Kachori, Samosa, Ratlami sev and Panipuri are the main namkeen of the city. Dahod is also known for Mattha and Pakwan. Ratlami Sev Bhandar and Dhaval Restaurant are the hotspot for snacks in Dahod and is famous for its Kachori all over Gujarat.

Health 
Dahod is also a medical hub for Gujarat, and surrounding areas of Rajasthan and Madhya Pradesh. Dahod hosts some non-profit health centers like Urban 
hospital, Anjuman Trust, and Government Hospital. Drashtri Netralaya is a famous non-profit eye clinic with a staff of 20+ specialists. It also offers a Diploma in Optometry course.

Economy

Real estate market 
In recent years, the real estate in Dahod has increased in value considerably.
Dahod has been part of international service organization Lions Clubs International, five clubs are active in community service here.

Arts and authors 
The town's Najmi Masjeed mosque, inaugurated in 2002, is one of the largest mosques in the Dawoodi Bohra community. The people of Dahod are very polite and secular to every religion and live peacefully which makes the unique feature of Dahod. Sachin Desai's Gujarati book 'dahod.com' is very popular in Dahod. Sachin Desai wrote 'Dokiyu' coloumn for dahod from 1992-'93 to 2018's 25 years .
Dahod is also famous for its handicraft products by Sahaj-An Organisation for Women's Development, an NGO with outreach to 3000 women, Founded in 2001, Sahaj Create fine handicraft products and an established brand in tribal handicraft in India and the world.

Climate

Transport

Road ways

Road Connectivity
Dahod is connected to all major towns of Gujarat by public transport service operated by GSRTC.

Railways

Dahod comes under the Western Railways of Indian Railways and it is on New Delhi–Mumbai main line. The specialty of Dahod is that it marks the beginning and the end of Gujarat on Western Railways line. Few years back the facade of Dahod Railway station was also modernized. The fastest train to reach Mumbai or New Delhi (Hazrat Nizamuddin) from Dahod is August Kranti Rajdhani Express. On 25 April 2018 Ministry of Railways decided to give stoppage of August Kranti Rajdhani Express at Dahod plus, prestigious trains like Golden Temple Mail, Avantika Express, Paschim Express and Mumbai Jaipur (Gangaur) Superfast  also halts at Dahod. Other than that Dahod is well connected to major cities of India. Dahod handles the traffic of around 106 trains out of which 7 trains originates and terminates at Dahod. After completion of Dahod-Indore rail line project Dahod will turn into a Junction.

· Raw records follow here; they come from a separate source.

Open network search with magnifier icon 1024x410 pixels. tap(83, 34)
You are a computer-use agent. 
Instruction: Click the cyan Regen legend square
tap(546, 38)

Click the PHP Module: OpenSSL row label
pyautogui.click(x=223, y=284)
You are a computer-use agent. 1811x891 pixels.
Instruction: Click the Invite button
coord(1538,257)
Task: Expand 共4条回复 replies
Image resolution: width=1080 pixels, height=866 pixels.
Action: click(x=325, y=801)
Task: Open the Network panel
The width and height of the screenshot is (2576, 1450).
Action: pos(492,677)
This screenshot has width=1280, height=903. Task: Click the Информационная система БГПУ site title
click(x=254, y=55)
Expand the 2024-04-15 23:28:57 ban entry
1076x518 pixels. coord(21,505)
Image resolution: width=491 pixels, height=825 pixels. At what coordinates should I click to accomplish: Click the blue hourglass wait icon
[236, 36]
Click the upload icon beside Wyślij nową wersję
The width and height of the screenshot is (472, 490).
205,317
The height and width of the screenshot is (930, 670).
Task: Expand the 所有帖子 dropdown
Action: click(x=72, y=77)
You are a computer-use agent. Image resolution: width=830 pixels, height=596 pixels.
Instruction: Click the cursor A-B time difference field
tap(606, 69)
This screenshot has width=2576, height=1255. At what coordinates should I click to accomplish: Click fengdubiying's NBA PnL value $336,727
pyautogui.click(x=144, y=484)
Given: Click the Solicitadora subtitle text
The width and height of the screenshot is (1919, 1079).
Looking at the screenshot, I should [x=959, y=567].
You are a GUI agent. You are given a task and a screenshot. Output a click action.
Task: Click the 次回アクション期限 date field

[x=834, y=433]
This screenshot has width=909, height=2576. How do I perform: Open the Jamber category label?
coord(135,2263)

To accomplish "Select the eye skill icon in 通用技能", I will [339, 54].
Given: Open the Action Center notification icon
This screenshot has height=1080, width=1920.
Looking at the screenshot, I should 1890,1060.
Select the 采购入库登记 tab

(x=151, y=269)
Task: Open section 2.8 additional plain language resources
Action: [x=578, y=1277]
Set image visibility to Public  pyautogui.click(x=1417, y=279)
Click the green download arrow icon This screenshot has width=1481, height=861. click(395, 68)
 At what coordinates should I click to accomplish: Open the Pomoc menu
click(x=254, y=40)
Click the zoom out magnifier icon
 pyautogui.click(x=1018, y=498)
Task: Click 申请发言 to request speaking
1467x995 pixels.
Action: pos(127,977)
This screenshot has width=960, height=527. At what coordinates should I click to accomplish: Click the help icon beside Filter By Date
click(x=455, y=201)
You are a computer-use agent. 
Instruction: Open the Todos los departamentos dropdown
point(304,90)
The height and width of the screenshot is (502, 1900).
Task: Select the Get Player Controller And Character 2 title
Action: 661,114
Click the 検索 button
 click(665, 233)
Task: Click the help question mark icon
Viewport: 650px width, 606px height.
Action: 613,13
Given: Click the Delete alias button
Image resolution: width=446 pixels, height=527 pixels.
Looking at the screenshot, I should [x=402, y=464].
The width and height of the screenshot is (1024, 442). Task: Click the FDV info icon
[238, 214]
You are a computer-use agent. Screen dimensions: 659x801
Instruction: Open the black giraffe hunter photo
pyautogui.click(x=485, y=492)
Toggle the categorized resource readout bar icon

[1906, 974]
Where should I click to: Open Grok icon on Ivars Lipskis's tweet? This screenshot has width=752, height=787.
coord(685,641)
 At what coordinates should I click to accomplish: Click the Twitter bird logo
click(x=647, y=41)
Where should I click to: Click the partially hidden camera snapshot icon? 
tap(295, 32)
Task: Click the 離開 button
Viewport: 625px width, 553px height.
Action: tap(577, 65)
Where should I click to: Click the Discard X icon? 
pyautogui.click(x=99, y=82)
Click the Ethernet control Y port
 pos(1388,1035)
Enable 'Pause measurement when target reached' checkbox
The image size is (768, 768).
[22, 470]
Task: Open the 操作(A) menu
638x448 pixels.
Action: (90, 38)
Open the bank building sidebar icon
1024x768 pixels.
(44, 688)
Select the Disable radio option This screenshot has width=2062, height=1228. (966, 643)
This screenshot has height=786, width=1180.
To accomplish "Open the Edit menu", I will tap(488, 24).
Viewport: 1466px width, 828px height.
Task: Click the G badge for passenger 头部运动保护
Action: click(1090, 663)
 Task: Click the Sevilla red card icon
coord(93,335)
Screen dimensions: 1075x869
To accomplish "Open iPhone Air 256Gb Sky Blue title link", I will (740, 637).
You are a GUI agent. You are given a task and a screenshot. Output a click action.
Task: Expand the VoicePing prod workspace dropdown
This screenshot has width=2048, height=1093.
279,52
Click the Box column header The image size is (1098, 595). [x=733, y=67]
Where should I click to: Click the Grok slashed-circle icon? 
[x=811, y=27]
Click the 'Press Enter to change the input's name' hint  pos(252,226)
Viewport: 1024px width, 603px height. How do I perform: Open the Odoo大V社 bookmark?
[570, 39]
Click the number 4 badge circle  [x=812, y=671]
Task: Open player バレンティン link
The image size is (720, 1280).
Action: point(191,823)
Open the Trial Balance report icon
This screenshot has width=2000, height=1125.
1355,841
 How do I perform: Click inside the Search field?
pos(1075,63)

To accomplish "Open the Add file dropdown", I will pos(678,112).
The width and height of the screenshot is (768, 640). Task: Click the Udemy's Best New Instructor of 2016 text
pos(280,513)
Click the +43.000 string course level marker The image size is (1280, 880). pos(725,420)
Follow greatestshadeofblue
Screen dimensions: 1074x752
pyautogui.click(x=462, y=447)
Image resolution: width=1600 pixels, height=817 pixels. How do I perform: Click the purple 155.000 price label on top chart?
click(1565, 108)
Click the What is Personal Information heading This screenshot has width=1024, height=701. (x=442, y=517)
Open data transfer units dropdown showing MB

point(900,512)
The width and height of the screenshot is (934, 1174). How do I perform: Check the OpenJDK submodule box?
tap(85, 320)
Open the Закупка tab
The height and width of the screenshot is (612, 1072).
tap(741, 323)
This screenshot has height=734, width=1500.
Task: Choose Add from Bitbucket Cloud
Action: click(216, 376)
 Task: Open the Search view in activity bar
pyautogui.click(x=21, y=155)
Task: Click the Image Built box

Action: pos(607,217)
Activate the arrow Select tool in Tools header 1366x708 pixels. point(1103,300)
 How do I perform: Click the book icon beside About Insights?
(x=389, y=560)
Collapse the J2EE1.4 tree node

Dahod was selected for construction of POH workshop for steam locomotive fleet because of its pleasant weather, availability of cheap land and sincere workforce. Dahod is also ideally situated mid-way between Bombay and Delhi, the main route of BB&CI Railway broad gauge system. Initially trained staff was transferred from Parel to Dahod. A full-fledged colony was constructed for accommodating full strength of staff. Mr. Hendree Freeland established the colony that is named after him as Freelandganj. The foundation of Locomotive workshop, Dahod was laid by Sir Clement Hindlay Kt, then Chief Commissioner of Railways (India), on 14 th January 1926. It took about 4 years to complete the construction of the workshop and a steam powerhouse attached to the workshop, the office complex and staff amenities like colony, main hospital, area health units, railway institutes etc. Originally, the workshop at Lower Parel (Bombay) was catering to the requirement of POH of locomotives, passenger carriages and freight cars of then Bombay, Baroda and Central India (BB&CI) Railway. With the increase in the train services, Lower Parel workshop was not able to cope with the arising of all the three types of rolling stock. Therefore, it was decided to shift locomotive POH activity from Lower Parel to some other place.

Airport

Nearest Airports are Vadodara Airport (125 km) and Ahmedabad Airport (210 km).